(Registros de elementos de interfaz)
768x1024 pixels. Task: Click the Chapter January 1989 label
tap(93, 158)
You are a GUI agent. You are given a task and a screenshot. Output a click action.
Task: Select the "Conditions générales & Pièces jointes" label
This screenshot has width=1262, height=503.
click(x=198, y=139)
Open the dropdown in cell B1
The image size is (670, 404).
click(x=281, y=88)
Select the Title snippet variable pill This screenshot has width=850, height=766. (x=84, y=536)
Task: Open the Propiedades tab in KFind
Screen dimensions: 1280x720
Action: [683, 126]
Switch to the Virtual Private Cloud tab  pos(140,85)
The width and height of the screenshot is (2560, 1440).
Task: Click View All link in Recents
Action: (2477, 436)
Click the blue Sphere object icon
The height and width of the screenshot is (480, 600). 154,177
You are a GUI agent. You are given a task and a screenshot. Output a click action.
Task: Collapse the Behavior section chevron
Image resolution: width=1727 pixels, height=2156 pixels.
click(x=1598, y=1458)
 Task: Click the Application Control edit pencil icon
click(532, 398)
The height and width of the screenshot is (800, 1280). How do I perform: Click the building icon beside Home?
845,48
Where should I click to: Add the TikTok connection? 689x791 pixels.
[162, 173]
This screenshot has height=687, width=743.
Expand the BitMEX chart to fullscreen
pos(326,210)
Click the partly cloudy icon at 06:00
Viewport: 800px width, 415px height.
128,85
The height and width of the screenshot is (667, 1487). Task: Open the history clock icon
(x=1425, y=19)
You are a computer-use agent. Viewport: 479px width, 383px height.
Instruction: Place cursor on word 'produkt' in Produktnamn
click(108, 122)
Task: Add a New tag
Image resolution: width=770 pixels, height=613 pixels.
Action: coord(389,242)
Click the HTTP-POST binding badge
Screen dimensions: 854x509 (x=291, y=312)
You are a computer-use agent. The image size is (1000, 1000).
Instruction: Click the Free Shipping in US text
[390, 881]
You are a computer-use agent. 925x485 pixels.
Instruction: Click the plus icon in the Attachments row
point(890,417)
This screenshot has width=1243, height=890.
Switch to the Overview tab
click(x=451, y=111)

> [Enunciado del problema] Edita todo el material de arriba: vuelve a escribir sus líneas sustituyendo "GUI agent" por "UI agent" y sin cambiar nada más.

> [Solución del ejercicio]
768x1024 pixels. Task: Click the Chapter January 1989 label
tap(93, 158)
You are a UI agent. You are given a task and a screenshot. Output a click action.
Task: Select the "Conditions générales & Pièces jointes" label
This screenshot has width=1262, height=503.
click(x=198, y=139)
Open the dropdown in cell B1
The image size is (670, 404).
click(x=281, y=88)
Select the Title snippet variable pill This screenshot has width=850, height=766. (x=84, y=536)
Task: Open the Propiedades tab in KFind
Screen dimensions: 1280x720
Action: [683, 126]
Switch to the Virtual Private Cloud tab  pos(140,85)
The width and height of the screenshot is (2560, 1440).
Task: Click View All link in Recents
Action: (2477, 436)
Click the blue Sphere object icon
The height and width of the screenshot is (480, 600). 154,177
You are a UI agent. You are given a task and a screenshot. Output a click action.
Task: Collapse the Behavior section chevron
Image resolution: width=1727 pixels, height=2156 pixels.
click(x=1598, y=1458)
 Task: Click the Application Control edit pencil icon
click(532, 398)
The height and width of the screenshot is (800, 1280). How do I perform: Click the building icon beside Home?
845,48
Where should I click to: Add the TikTok connection? 689x791 pixels.
[162, 173]
This screenshot has height=687, width=743.
Expand the BitMEX chart to fullscreen
pos(326,210)
Click the partly cloudy icon at 06:00
Viewport: 800px width, 415px height.
128,85
The height and width of the screenshot is (667, 1487). Task: Open the history clock icon
(x=1425, y=19)
You are a computer-use agent. Viewport: 479px width, 383px height.
Instruction: Place cursor on word 'produkt' in Produktnamn
click(108, 122)
Task: Add a New tag
Image resolution: width=770 pixels, height=613 pixels.
Action: coord(389,242)
Click the HTTP-POST binding badge
Screen dimensions: 854x509 (x=291, y=312)
You are a computer-use agent. The image size is (1000, 1000).
Instruction: Click the Free Shipping in US text
[390, 881]
You are a computer-use agent. 925x485 pixels.
Instruction: Click the plus icon in the Attachments row
point(890,417)
This screenshot has width=1243, height=890.
Switch to the Overview tab
click(x=451, y=111)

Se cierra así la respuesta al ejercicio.